And then, we willsee that, this poem is totally in contrast to the poems that we have read so
far. We do not have much of metaphors, similes, assonance, consonance and many other
things that we will find in other poems. So, we pay attention to the tone that is why Williams
paid attention to the common speech patterns of American people.

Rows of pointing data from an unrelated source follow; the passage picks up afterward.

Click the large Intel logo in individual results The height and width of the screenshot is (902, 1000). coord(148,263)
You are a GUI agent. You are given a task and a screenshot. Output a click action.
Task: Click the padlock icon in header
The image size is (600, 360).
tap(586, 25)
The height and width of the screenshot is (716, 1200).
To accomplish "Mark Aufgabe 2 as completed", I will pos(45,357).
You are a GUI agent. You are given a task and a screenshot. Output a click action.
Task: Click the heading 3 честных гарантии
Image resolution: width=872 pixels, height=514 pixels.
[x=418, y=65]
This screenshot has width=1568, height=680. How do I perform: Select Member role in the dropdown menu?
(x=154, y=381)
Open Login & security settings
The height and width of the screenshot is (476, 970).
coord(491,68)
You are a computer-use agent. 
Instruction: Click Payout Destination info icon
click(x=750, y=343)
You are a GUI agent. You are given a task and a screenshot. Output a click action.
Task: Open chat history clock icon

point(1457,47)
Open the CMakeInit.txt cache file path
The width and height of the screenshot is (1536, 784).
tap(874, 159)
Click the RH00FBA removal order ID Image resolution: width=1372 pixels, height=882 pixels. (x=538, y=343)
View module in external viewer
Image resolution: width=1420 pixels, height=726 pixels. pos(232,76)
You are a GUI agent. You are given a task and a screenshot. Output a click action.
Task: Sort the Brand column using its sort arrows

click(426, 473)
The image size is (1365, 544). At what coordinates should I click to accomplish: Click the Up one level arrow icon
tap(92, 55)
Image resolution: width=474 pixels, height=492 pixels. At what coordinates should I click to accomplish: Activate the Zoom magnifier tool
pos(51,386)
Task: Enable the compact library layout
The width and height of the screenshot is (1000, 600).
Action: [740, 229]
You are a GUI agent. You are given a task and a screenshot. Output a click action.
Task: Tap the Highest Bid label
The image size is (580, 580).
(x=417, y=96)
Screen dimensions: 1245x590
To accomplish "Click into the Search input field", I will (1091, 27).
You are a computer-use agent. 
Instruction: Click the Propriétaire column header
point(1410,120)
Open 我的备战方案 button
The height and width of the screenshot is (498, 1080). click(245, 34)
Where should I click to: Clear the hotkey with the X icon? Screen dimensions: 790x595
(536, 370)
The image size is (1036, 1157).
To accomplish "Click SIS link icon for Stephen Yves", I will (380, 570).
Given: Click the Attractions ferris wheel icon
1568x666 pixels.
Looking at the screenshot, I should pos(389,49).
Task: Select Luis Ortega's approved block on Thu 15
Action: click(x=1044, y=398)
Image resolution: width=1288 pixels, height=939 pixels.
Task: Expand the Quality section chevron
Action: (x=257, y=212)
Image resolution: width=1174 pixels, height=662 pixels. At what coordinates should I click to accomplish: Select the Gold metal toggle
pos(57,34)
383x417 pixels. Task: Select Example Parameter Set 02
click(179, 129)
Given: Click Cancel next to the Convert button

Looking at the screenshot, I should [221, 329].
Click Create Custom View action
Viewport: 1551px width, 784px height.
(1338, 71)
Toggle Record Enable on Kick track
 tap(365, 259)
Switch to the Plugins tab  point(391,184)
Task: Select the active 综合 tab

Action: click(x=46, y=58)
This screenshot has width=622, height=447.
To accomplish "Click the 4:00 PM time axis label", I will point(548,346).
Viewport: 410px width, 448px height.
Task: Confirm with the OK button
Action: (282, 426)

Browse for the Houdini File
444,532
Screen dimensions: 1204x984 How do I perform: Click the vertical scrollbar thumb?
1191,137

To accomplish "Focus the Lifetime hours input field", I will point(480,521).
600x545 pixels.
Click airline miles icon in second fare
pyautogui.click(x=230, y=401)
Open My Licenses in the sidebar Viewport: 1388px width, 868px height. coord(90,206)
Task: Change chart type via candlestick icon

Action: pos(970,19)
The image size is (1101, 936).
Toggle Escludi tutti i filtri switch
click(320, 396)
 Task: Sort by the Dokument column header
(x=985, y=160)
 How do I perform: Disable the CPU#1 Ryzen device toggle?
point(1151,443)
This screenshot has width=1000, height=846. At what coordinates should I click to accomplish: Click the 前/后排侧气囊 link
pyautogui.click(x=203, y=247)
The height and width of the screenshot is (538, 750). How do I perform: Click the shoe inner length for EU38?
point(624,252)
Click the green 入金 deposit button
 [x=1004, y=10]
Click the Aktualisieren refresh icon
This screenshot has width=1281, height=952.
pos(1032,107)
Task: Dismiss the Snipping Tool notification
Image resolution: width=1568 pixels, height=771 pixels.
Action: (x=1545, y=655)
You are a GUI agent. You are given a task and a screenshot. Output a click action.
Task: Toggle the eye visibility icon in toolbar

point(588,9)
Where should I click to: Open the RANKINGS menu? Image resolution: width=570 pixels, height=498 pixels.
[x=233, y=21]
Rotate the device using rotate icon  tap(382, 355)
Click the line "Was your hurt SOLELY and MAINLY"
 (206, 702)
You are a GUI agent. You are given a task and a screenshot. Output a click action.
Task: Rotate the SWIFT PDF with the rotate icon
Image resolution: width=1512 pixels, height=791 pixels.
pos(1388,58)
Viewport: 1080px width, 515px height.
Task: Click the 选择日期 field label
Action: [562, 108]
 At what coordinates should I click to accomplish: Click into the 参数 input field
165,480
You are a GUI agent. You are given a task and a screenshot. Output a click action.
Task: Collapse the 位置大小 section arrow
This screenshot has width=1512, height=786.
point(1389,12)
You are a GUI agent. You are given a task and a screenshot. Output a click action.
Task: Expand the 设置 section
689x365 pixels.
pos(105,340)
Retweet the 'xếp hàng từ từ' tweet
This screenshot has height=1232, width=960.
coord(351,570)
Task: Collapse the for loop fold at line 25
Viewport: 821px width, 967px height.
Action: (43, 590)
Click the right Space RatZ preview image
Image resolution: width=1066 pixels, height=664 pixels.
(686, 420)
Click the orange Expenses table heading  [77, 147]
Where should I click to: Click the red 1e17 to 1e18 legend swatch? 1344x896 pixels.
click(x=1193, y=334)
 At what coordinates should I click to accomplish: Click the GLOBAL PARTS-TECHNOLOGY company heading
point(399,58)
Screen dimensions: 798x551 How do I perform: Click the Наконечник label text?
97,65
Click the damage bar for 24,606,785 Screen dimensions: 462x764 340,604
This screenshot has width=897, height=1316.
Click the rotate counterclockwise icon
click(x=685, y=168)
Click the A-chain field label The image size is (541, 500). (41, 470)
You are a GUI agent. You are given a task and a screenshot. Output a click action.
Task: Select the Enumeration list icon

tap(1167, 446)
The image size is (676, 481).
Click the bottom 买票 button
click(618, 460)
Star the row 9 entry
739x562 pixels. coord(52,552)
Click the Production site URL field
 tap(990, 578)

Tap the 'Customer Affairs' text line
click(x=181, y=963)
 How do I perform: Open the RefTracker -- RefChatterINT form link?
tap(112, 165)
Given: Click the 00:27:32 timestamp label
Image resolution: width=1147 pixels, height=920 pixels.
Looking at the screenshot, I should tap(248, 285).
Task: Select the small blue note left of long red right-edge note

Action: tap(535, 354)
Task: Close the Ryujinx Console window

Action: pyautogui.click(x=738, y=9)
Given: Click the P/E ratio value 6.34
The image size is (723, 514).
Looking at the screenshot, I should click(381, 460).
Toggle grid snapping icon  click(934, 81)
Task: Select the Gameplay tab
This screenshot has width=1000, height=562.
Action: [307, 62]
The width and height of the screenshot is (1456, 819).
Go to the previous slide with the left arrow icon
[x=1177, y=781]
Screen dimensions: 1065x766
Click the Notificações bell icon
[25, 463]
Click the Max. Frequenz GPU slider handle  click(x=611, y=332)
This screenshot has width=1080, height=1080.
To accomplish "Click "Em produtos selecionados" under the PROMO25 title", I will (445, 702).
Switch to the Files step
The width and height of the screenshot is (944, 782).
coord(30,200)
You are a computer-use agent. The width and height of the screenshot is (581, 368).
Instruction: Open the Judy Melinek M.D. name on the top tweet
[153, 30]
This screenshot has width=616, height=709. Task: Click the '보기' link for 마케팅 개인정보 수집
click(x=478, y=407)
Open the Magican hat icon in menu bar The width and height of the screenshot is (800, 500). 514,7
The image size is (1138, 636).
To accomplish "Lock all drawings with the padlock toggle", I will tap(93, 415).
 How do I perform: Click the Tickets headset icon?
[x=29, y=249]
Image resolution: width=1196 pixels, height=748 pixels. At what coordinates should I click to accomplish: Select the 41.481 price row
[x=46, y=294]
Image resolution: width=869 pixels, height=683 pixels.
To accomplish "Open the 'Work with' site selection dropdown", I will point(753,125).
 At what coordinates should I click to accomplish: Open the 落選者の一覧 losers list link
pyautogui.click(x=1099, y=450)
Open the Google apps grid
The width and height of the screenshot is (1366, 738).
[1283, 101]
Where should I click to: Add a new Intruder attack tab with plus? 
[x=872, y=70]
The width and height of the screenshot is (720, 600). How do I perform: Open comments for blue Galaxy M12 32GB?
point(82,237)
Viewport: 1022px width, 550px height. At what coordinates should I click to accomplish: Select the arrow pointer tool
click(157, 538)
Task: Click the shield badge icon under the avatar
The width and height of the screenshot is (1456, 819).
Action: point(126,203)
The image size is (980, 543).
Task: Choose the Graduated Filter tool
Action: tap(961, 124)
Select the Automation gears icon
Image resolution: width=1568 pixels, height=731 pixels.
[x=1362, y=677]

The tone is conversational, the attitude is causal and informal. The syntax is very simple, just
one sentence without any complicated words, they are common words that is why the diction
is also simple. Then, the register is a kind of rural environment because of the presence of
chickens. Then the structure is also interesting because of four stanzas of two lines each with
an alternation of three words and one word.
(Refer Slide Time: 09:16)
Obviously, we do not have any rhyme in this poem, and also, we do not have much
repetition. No word is repeated suggesting the uniqueness of the red wheelbarrow. Of course,
we have this repetitive structure of the same in the whole poem. The rhythm is a variation of
iamb and trochee. Mostly what we have in this poem is a monometer or di meter, because
single word and more than one word in a line. That is four syllables and two feet or two
syllables and one foot.
Let us read these four lines again:
“So much depends
upon
a red wheel
barrow.”
The enjambment is found throughout the poem. Every line is enjambed. That is the kind of
innovation that Williams brought about in American poetry. Such a short poem has given
scope for lot of interpretations.
(Refer Slide Time: 10:19)
Let us give our own impression. The speaker describes a red wheelbarrow in a rainwater
drenched condition lying quietly. He does not reveal what exactly depends on the barrow.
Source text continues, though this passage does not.